Esiste la profezia che annuncia un Papa nero?

Quando si parla di Pontefici, i riferimenti sono le profezie apocalittiche di Nostradamus e, soprattutto del vescovo irlandese Malachia.  Secondo queste previsioni con l’elezione del “papa nero” sarebbe finito il mondo. Alla luce di quelle premonizioni, la scelta caduta sul nuovo Pontefice, pur non avendo, Josè Mario Bergoglio il colore della pelle nera, potrebbe essere proprio il “papa nero” delle profezie.
Francesco I, Papa nero, forse perchè il nuovo Pontefice è un gesuita,  quell’ordine fondato da Ignazio di Loyola nel 1534 e  che possiede una gerarchia molto strutturata con in testa un potente preposito generale, che  viene tradizionalmente chiamato il “Papa nero”. O ancora il colore nero potrebbe essere associato alle ombre di potere che nei secoli hanno avvolto i gesuiti, ed oggi quelle, sempre più insistenti, sul passato di Bergoglio e la sua connivenza con la dittatura argentina.
profeziaMa torniamo alle previsioni e profezie. Per alcuni la nuova elezione sembra evocare significativamente la classica figura del papa nero parte delle profezie di Nostradamus sugli ultimi tempi.

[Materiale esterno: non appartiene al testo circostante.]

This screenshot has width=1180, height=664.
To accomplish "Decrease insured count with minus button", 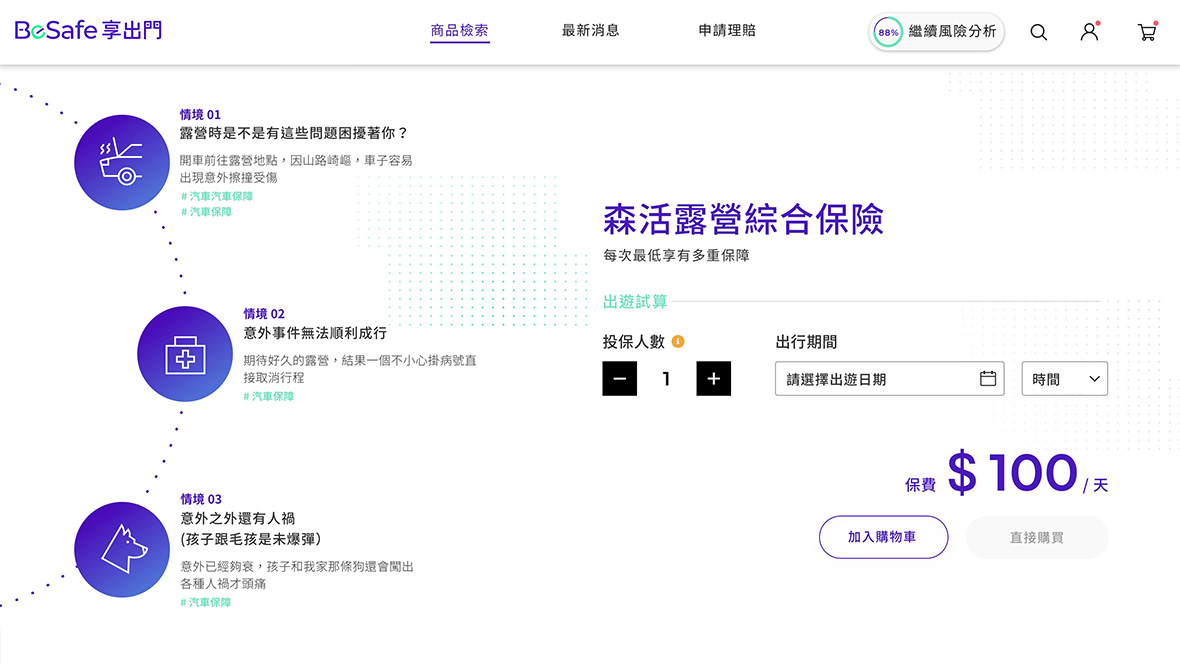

La verità, però, è che non esiste una quartina del noto astrologo che rifletta rigorosamente questa vicenda e la stessa profezia non è altro che mutuata. Il breve testo di Nostradamus (X,91) recita: ”L’anno 1609 il clero romano, A capo d’anno farà elezione Di un grigio e nero uscito dalla Compagnia (o della Compagnia di Gesù) Mai si vide uno così malvagio”. Il terzo verso allude a un gesuita la quartina non riguarda un Pontefice, né tanto meno un Papa di nome Francesco.  La storia del papa nero è una leggenda popolare romana, diffusasi alla vigilia del Terzo Millennio.


La profezia di Malachia potrebbe essere letta come se  questo sarebbe il ”Pietro Romano” l’ultimo Papa che siederà sul soglio pontificio nel corso dell’ultima persecuzione della Chiesa ed al termine del suo papato, “la città dai sette colli cadrà, e il giudice tremendo giudicherà il suo popolo”. Dobbiamo però ricordare che per oltre quattrocento anni, nessuno aveva mai saputo di questa profezia  che parla di papa nero, neanche Bernardo di Chiaravalle, che non ne fa cenno nella sua “Biografia di Malachia”. Nella trascrizione delle profezie sarebbe andato perduto un motto, Caput nigrum, che probabilmente è da attribuirsi allo stemma di papa Benedetto XVI che raffigura una testa di moro.